Poster 7.  Congresso da Sociedade Brasileira de Toxinologia, 8., Symposium of the Pan American Section of the International Society on Toxinology, 8., 2004, Angra dos Reis, Brasil.  Abstracts...  J. Venom. Anim. Toxins incl.Trop. Dis., 2004, 10, 3, p.366.

 

 

The Spiny Dogfish (cação-bagre): Description of an Envenoming in a Fisherman, with Taxonomic and  Toxinologic Comments on the Squalus Gender.

 

Haddad Jr, V.;1,2 Gadig, O. B. F.3

 

1 Faculdade de Medicina, Universidade Estadual Paulista, Botucatu, SP, Brasil; 2 Hospital Vital Brasil, Instituto Butantan, SP, Brasil; 3. Curso de Biologia Marinha, Universidade Estadual Paulista, São Vicente, SP, Brasil. 

 

Introduction: Toxinology studies on envenoming caused by elasmobranchs report, mostly, cases   associated to stingrays of Myliobatiform Order. The reports of envenoming provoked by sharks are rare. Methodology and conclusions: we report a envenoming occurred in Ubatuba (North Coast of São Paulo State).

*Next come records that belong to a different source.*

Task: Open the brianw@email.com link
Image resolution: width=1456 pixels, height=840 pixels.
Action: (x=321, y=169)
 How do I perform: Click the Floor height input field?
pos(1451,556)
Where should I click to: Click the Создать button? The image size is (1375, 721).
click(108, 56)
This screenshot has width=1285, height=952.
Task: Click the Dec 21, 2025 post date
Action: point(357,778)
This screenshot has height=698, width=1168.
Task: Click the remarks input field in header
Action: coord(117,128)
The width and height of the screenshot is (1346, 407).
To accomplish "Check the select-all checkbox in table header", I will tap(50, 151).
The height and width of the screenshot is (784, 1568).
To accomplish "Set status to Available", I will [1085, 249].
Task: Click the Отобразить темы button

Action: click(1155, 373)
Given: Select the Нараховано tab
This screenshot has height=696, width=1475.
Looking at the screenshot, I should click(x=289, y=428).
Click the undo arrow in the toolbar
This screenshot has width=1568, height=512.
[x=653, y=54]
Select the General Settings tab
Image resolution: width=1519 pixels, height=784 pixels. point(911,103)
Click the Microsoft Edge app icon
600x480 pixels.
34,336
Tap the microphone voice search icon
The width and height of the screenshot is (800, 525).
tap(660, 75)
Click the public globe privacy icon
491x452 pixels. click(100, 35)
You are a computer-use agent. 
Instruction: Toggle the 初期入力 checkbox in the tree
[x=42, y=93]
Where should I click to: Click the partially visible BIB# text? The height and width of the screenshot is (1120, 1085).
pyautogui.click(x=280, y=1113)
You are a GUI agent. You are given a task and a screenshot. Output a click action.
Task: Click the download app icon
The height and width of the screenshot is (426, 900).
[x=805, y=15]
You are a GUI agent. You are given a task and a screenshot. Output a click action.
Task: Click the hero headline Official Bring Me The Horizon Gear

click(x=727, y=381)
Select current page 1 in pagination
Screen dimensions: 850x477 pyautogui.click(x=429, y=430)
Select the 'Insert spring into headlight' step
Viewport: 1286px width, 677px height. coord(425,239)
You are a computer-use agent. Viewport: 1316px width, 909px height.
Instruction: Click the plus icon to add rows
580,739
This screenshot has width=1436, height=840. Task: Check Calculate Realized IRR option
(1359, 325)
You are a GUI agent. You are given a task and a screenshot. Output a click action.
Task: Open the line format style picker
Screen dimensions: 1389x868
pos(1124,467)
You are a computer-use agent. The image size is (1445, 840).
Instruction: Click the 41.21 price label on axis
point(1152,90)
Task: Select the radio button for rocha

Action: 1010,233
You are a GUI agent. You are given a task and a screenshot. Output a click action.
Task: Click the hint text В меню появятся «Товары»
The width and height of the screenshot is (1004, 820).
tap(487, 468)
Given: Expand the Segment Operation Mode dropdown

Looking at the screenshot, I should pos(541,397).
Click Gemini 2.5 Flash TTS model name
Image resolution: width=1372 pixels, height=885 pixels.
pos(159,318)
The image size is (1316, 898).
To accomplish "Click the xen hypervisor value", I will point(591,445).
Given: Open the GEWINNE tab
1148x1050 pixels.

The victim, male, 54 years-old, professional fisherman, resident in Ubatuba, after to handle a dogfish (cação-bagre) of Squalus gender was got hurt in the left hand with the spine of the dorsal fin of the fish, near to the fifth finger. Immediately, he felt intense pain in the point of the wound, which decreased about four hours, without treatment. The point of puncture of the spine presented erythema and edema. The edema remained for approximately two weeks, with local cutaneous queratosis. The sharks of the Squalus gender, in a similar way to the of the gender Heterodontus, present two spines of triangular format and convex sides, each one in position previous to the dorsal fins. These spines present ducts in their exposed portion, turning the extremities almost hollow. The duct presents a whitish mass, composed of vacuolated cells that produce venom. The envenoming causes intense pain, erythema, edema, irradiation of the pain to the axila or groin and muscular weakness mainly in fishermen that try to remove the fish of fishhooks and nets  (HALSTEAD, 1988; HADDAD Jr, 2000), facts that coincide with the case described. Of the taxonomic point of view, the Squalus gender is complex, with five nominal species mentioned in Brazil: S. acanthias, S. blainvillei, S. cubensis, S. megalops and S. mitsukurii (Gadig, 2001). The first of them, composed by S. acanthias, it is the only species positively identified in Brazil. The species associated to the injury belongs to the group "megalops/cubensis (Marques, 1999). A detailed study on the taxonomy of the Squalus gender in Brazil would be of vital importance in the resolution of those problems and it would serve as subsidy for any other works involving their representatives, besides with aspects of poisonings that this gender can cause and that has rare citations in the literature.